IBM is to consult UK staff about closing its final-salary pension scheme.
The technology giant announced on Wednesday that it is talking to employees about the measure, which it said was needed for the company to "maintain competitiveness". Of approximately 20,000 IBM UK staff, a quarter could be affected.
IBM closed the final-salary scheme to new members two years ago. The proposed closure would affect existing final-salary scheme members.
"Taking action to maintain competitiveness in the marketplace and introduce greater predictability to long-term pension provision costs, IBM UK communicated to UK employees [the] initiation of a consultation process regarding a package of pensions-related proposals," said an IBM statement.
The company said the proposals include changes to contributions for all IBM UK employees, as well as the closure of the final-salary scheme for existing members.
As part of the consultation process, IBM said it was setting up a body to present employee views formally to the company. Employees can ask questions and send feedback on the proposals during a 60-day consultation, which starts on 5 August. After this 60-day period, IBM will consider feedback and then make a final decision.
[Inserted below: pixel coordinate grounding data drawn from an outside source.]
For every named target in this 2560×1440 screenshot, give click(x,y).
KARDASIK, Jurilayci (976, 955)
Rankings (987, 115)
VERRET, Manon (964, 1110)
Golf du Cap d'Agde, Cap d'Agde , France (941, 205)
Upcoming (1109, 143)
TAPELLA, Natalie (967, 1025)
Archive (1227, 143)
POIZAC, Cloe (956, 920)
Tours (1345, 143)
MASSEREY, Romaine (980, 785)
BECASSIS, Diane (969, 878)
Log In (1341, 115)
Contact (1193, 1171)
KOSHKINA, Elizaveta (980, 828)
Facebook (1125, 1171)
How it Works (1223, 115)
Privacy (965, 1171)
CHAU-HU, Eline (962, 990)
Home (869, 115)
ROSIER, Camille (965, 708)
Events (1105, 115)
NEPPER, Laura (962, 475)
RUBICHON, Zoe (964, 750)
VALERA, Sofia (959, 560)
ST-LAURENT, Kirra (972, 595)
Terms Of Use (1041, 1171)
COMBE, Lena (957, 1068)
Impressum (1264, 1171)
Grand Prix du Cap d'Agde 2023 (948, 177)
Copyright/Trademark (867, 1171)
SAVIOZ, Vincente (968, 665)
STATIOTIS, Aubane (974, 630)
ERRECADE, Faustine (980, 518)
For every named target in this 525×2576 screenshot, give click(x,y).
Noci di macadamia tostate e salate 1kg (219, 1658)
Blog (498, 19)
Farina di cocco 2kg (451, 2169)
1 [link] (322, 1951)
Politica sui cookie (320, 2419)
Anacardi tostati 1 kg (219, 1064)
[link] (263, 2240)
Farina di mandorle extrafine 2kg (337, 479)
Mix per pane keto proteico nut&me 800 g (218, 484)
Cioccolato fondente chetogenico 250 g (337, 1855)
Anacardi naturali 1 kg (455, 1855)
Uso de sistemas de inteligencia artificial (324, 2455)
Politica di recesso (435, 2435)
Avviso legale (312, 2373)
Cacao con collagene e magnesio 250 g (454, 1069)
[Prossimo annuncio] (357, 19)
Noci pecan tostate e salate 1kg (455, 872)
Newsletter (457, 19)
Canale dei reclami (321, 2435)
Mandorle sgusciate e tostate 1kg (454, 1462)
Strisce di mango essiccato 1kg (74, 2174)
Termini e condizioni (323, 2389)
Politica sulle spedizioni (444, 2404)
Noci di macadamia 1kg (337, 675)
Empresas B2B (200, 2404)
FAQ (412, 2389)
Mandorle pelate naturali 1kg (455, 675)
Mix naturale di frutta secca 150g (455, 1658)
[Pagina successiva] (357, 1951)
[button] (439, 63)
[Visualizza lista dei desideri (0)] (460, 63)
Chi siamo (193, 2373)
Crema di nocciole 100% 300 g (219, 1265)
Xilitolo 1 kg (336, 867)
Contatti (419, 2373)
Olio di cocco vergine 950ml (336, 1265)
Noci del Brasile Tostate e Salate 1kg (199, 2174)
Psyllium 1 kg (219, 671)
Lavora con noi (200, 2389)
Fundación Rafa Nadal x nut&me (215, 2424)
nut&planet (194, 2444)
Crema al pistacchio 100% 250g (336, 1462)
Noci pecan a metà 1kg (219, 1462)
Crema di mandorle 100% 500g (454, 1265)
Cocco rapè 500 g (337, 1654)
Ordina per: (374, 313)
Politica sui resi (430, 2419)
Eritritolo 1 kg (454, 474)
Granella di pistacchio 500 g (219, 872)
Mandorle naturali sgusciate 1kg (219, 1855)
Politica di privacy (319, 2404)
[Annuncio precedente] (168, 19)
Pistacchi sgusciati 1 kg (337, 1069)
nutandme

The pension proposals have been announced despite IBM posting strong worldwide results for Q1 2009. Patricia Murphy, vice president of investor relations for IBM, told investors in April that the company had ended the quarter with over $12bn (£7bn) of cash on hand and had reduced total debt by $3bn.
The company returned $2.3bn to shareholders, a drop of only one percent year-on-year, with $700m in dividends and $1.8bn of share repurchases. IBM was also one of the top-five companies in terms of business-intelligence software revenue in 2008.
Other blue-chip IT companies have proposed changes to pension schemes in the present depressed economic climate. In March, HP proposed that employees either pay more into its final-salary scheme or see a reduction in final pension, while BT in November 2008 proposed cutting its contribution rate and raising the retirement age to 65 years.
In February 2006 the Amicus union, which subsequently became Unite, accused IBM of closing its final-salary pension scheme "by the back door" when it proposed closing it to new members.
On Wednesday, Unite said IBM could afford to maintain the scheme, but wished to cut costs to make more money available for dividends, to buy back IBM shares and for acquisitions.
"IBM is a highly profitable company with substantial revenues and cash reserves," said Peter Skyte, Unite national officer. "The company, like others in the IT sector, is using the cover of the financial crisis to erode future pension benefits for long-serving and highly skilled people. This announcement demonstrates that company loyalty is too often regarded as a one-way street in the corporate world of 2009."